In order to setup crashdump, on an Ubuntu machine we can do the following. First we need to install and setup crashdump, more info can be found here [2].
sudo apt-get install linux-crashdumpSelect NO unless you really would like to use kexec for your reboots.
Next we need to enable it since by default it is disabled.
sudo sed -i 's/USE_KDUMP=0/USE_KDUMP=1/' /etc/default/kdump-tools
Reboot to ensure the kernel cmdline options are properly setup
sudo reboot
After reboot run the following:
sudo kdump-config show
If this command shows 'ready to dump', then we can test a crash to ensure kdump has enough memory and will dump properly. This command will crash your computer, so hopefully you are doing this on a test machine.
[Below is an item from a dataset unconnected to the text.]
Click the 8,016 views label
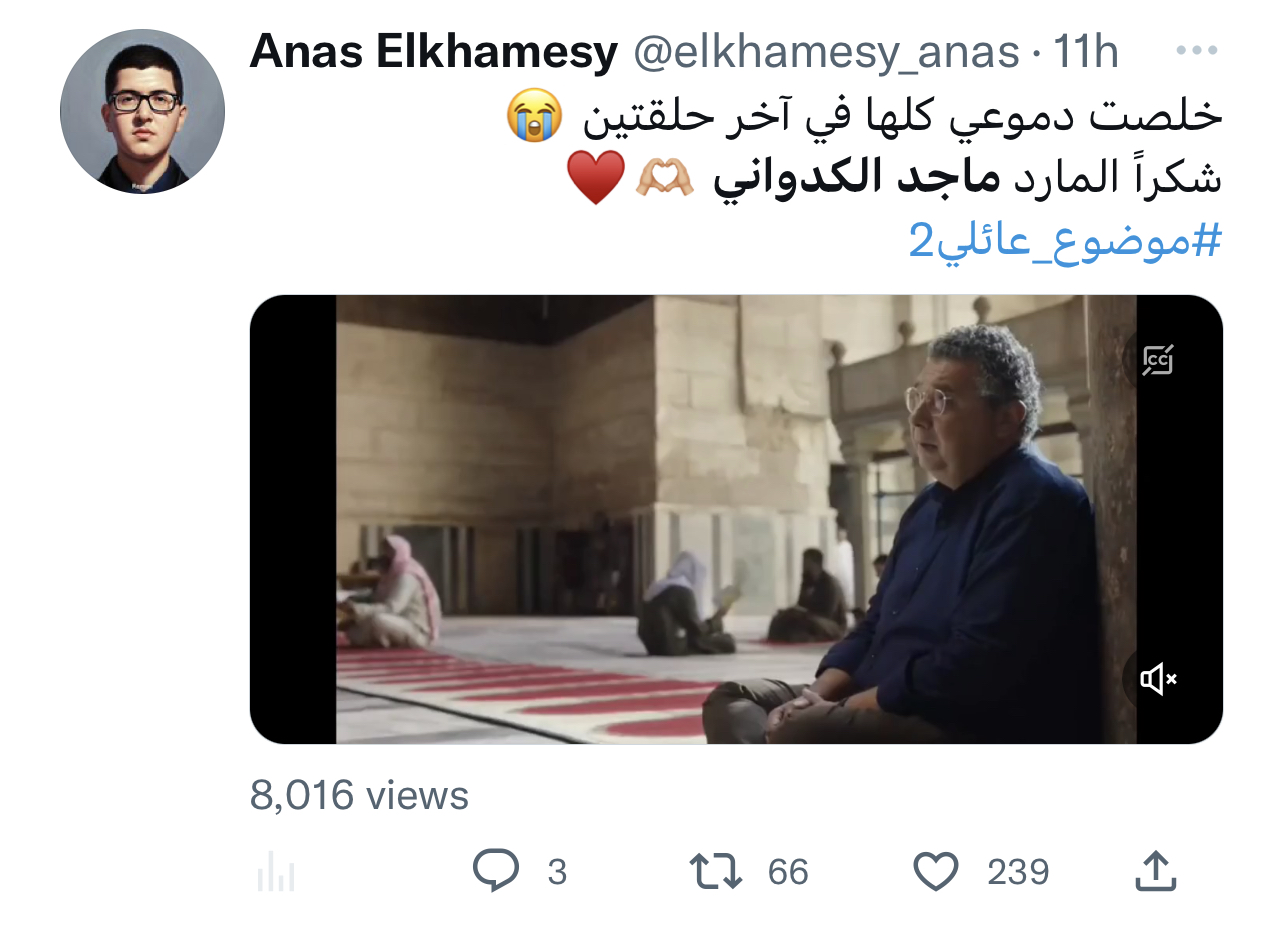 pos(359,796)
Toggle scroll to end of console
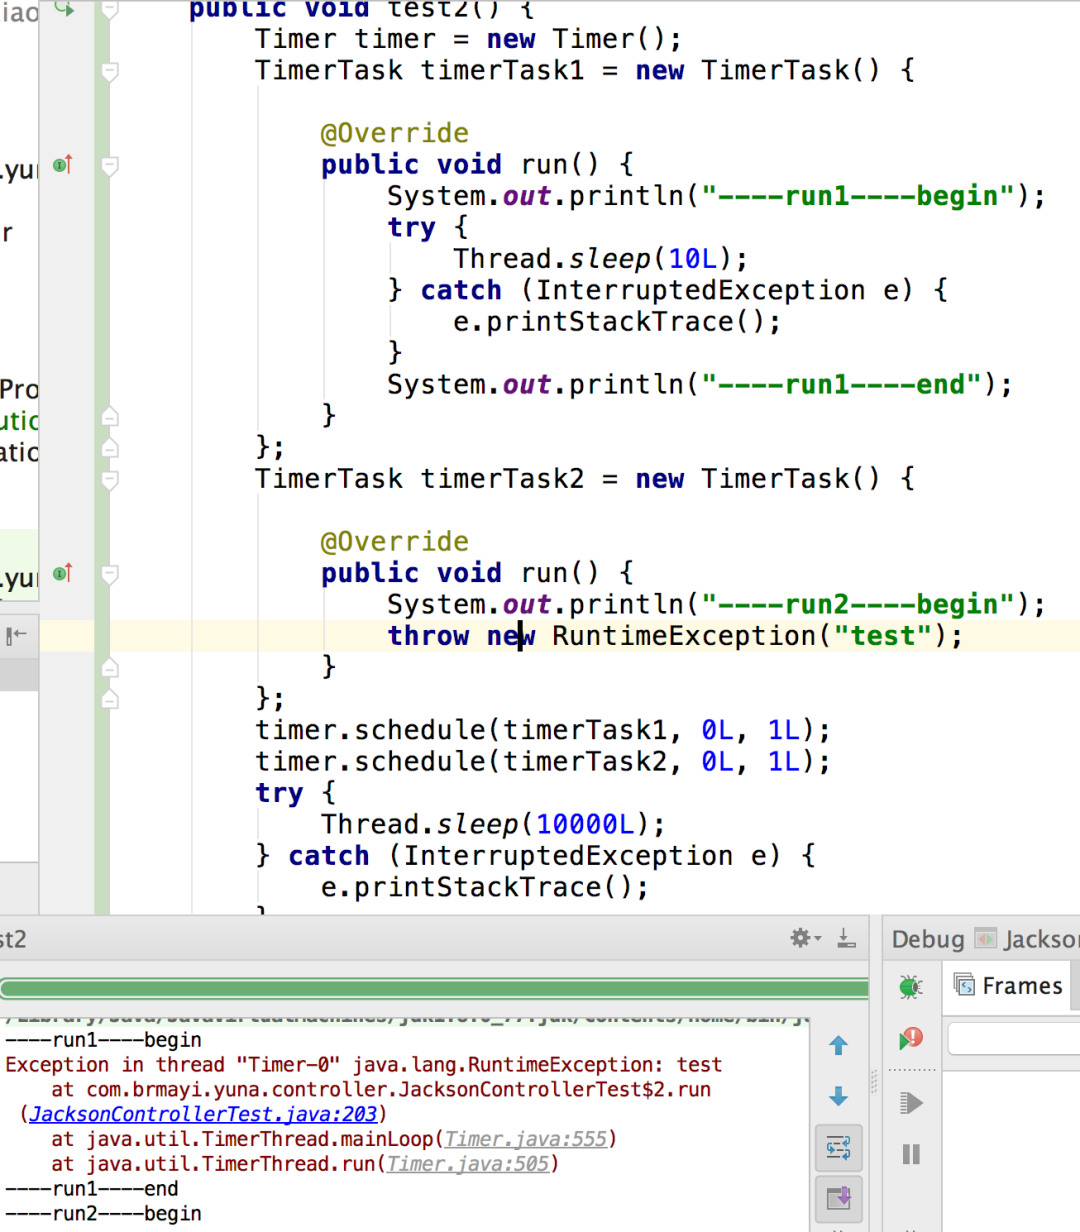 coord(838,1197)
echo c | sudo tee /proc/sysrq-trigger
The machine will reboot and you'll see a crash in /var/crash.
All of this is already documented in [2], so now we need to enable panics for hang and lockup conditions. Now we need to enable crashing on lockups, so we'll enable many cases at once.
Edit /etc/default/grub and change this line to the following:
GRUB_CMDLINE_LINUX="nmi_watchdog=panic hung_task_panic=1 softlockup_panic=1 unknown_nmi_panic"
In addition you could enable these via /proc/sys/kernel or sysctl. For more information about these parameters there is documentation here [3].
If you've used the command line change, update grub and then reboot.
sudo update-grub && sudo reboot
Now your machine should crash when it locks up, and you'll get a nice crashdump to analyze. If you want to test such a setup I wrote a module [4] that induces a hang to see if this works properly.
Happy hacking.
- https://www.kernel.org/doc/Documentation/lockup-watchdogs.txt
- https://wiki.ubuntu.com/Kernel/CrashdumpRecipe
- https://www.kernel.org/doc/Documentation/kernel-parameters.txt
- https://github.com/arges/hanger